The Sunflowers Never Had a Chance

I'm now kicking myself for not photographing the sunflower seedlings that sprouted in the compost bin (where I'd planted them about 10 days ago) this weekend. I went out to survey my kingdom this morning and found every seedling save one (that apparently just came up last night, in a divot) looked like it had beheaded by a weed whacker. Some stems where broken cleanly in two places, and it looked like something had been digging a bit in the corner.

While it's possible that the Beaner could have done the damage when I had my back turned yesterday, I don't think that's the case. I remember giving everything a final once-over before I finished yesterday's gardening stint, and while I didn't notice the sunflower seedlings in particular, I did check all the other plants.
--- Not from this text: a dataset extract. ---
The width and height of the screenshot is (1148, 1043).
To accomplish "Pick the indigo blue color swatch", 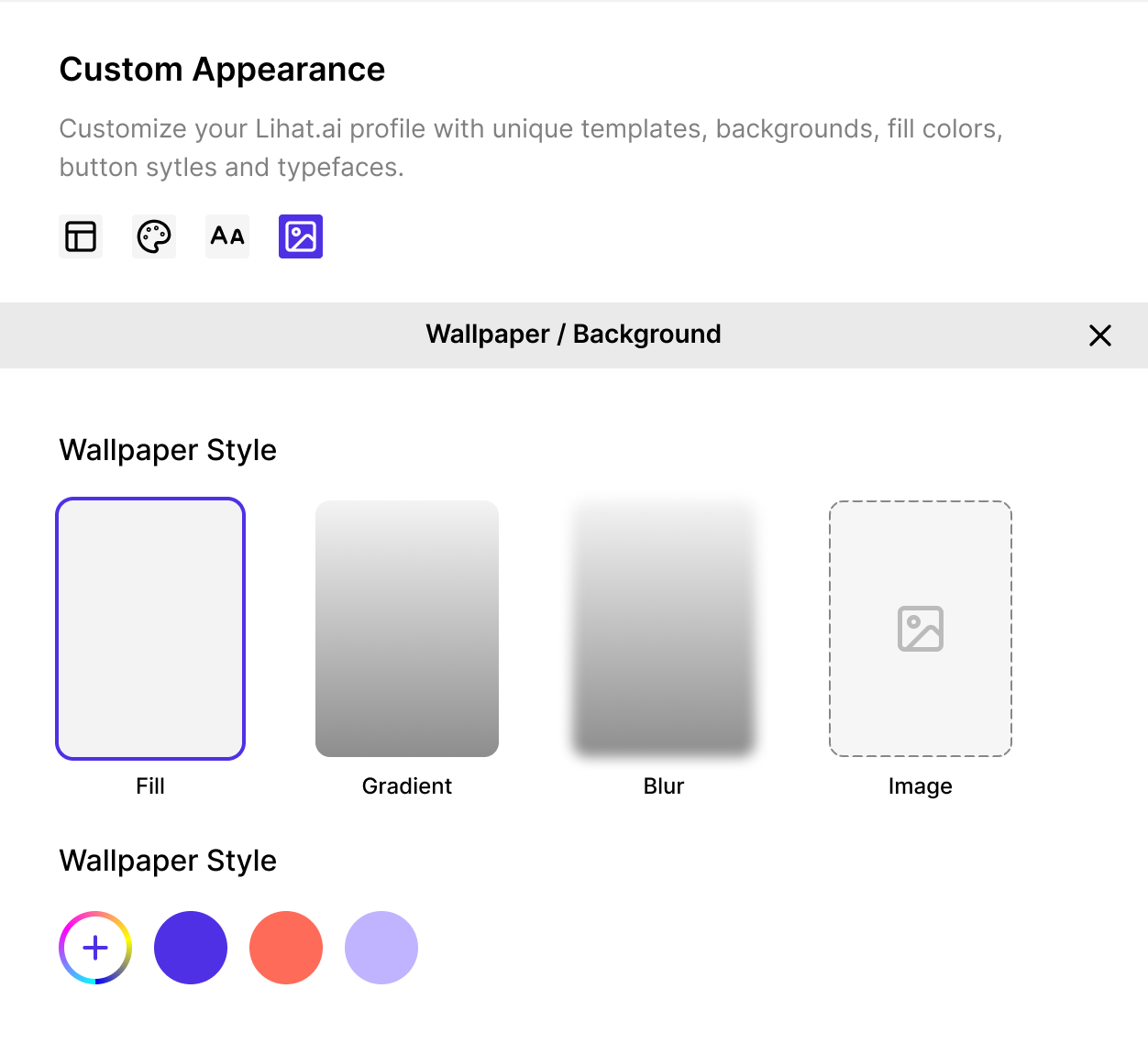I will pyautogui.click(x=191, y=948).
The yellow pepper that suffered the same fate—it looked like someone snipped its top off with scissors—was certainly alive, well, and upright when I went inside.

I'm now trying to figure out what could have done the damage. My deck is fairly high up, with six-foot fences separating it from my neighbors' decks. I've never seen any animals out there aside from flies, bees, birds, and one giant cockroach that Al and I each glimpsed once and then never saw again. Could a bird have made the clean cuts? Is the giant cockroach now lobster-sized? Did a squirrel find the bounty? (And if so, why just raze the sunflowers and one pepper plant instead of eating the peas or the beet greens?) It's a mystery.

I'm now wishing I hadn't donated the remaining sunflower seeds to the Beaner's school, so I could have another shot at them. I still have hope for the one growing in the divot, though. I also had an extra yellow pepper seedling still in a yogurt cup, so I just pulled out the snipped one and replaced it with the leftover. If that doesn't thrive, I still need places for all the orange pepper seedlings being hardened off as we speak.

I got a little overeager and planted a few of the second batch of tomato seedlings yesterday, before I'd fully hardened them off. The good news is that they went into much better soil mixes than the first set of seedlings, so I'm hoping that they thrive. I'm realizing that I'm going to need a few more buckets for next week's round of planting, as I've already exhausted my current supply (already about two or three times the capacity I had last year!). I'm also realizing that—*gasp*—I seem to have become a gardener. It might be time to take the gardening posts out of "around the house" and give them their own category.